Por Ramiro Rivas
Miguel de Loyola, con este nuevo libro, Cuentos Interprovinciales, de novedoso título, vuelve a demostrar una vieja fijación por los temas rurales. Al igual que sus obras anteriores, Cuentos del Maule y Esa vieja nostalgia, su temática y sus personajes los sitúa en esa región geográfica.
Son cuentos breves, de anécdotas sencillas, escritos con una prosa transparente y clara que se adecúa a la objetividad expositiva, a un efectivo poder de visualización que revela sin apostrofar al lector, sin exigirle mayores esfuerzos de deducción. Se podría conjeturar que esta nueva obra es la concreción de una trilogía, en donde los textos no se apartan de una zona específica claramente demarcada, así como los personajes, seres anónimos y carentes de ambiciones, sobreviven en faenas menores y tradicionales del campo o en perdidos pueblos del sur del país. No obstante, estos mismos elementos mediadores, logran adquirir una suerte de funcionalidad significante.

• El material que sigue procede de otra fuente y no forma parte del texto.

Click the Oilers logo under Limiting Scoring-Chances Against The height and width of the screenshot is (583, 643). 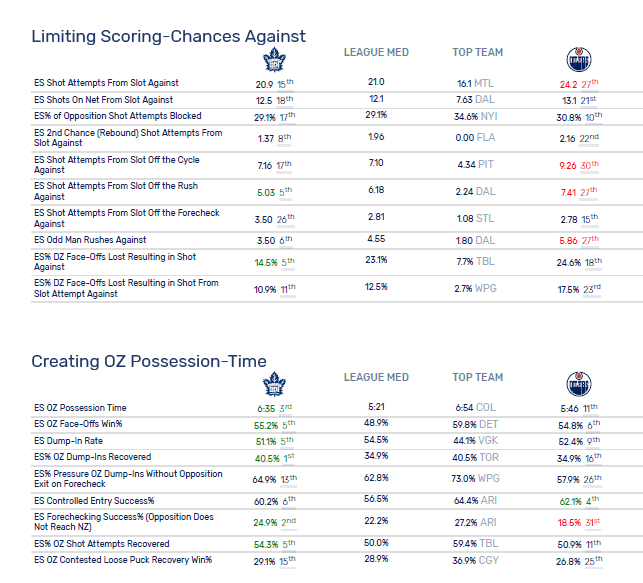coord(580,59)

Las trece narraciones que componen este libro, de una u otra manera, establecen vinculaciones constantes con el pasado, en distintos niveles y planos memoriosos, que van desde los recuerdos de infancia en el pueblo de San Clemente, localizado cerca de Talca, a la mirada y comprensión desamparada del adulto que observa con nostalgia el avance de la modernidad y el fin de las tradiciones. Pareciera que el autor, al redactar estos textos, estuviera de acuerdo con esa formulación que algunos críticos proclaman: el agotamiento de las retóricas. Casi como una forma de retornar a la claridad expresiva, alejarse de esa literatura barroca y conceptista, concentrarse en una realidad menos mediatizada por las corrientes escriturales extranjerizantes. Volver a lo simple, a los personajes comunes. A esos hombres entrevistos como símbolos de un pasado ya extinto o a punto de desaparecer. Seres arraigados a la tierra, estupefactos ante el avance de las nuevas carreteras interurbanas que dejan en el olvido los viejos caminos de tierra y ripio. Todo un mundo en perpetuo cambio y que el autor retrata con lúcida perseverancia y una incontrovertible añoranza. No hay vuelta atrás, parecieran pensar estos protagonistas sumidos en un medio coercitivo y pesaroso.

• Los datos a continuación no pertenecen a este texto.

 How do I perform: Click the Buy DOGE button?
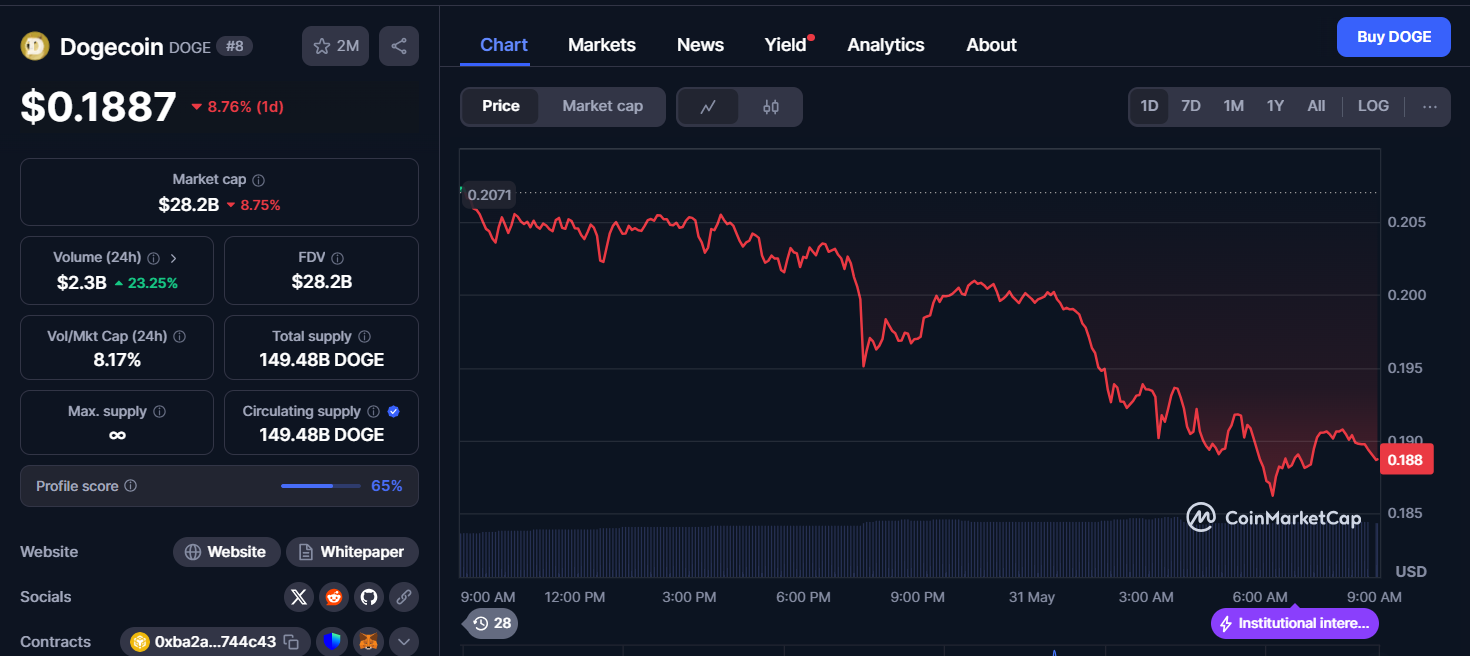(x=1393, y=37)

El sobrio tratamiento narrativo no decae a lo largo de las diferentes historias elaboradas con claridad, una prosa convincente y no exenta de breves pinceladas poéticas y una profunda humanidad que corporiza a los ignorados actores. Son textos concisos, cual pantallazos de acciones mínimas, retazos de vidas aparentemente intrascendentes, pero vitales y profundas en el instante del recuerdo. No se teoriza sobre las situaciones de estos individuos predispuestos a no dejar rastros de sus existencias.
Todo verdadero artista crea sus propios mitos, leí por ahí, y Miguel de Loyola idealiza esos mitos o esas realidades evanescentes, interpretándolas a su capricho, anhelando arribar a esa realidad impalpable, transfigurando esos fragmentos de sueños y recuerdos extinguidos. Una especie de juego, de encuentro consigo mismo y sus obsesiones, un ajuste de cuentas con su propia memoria.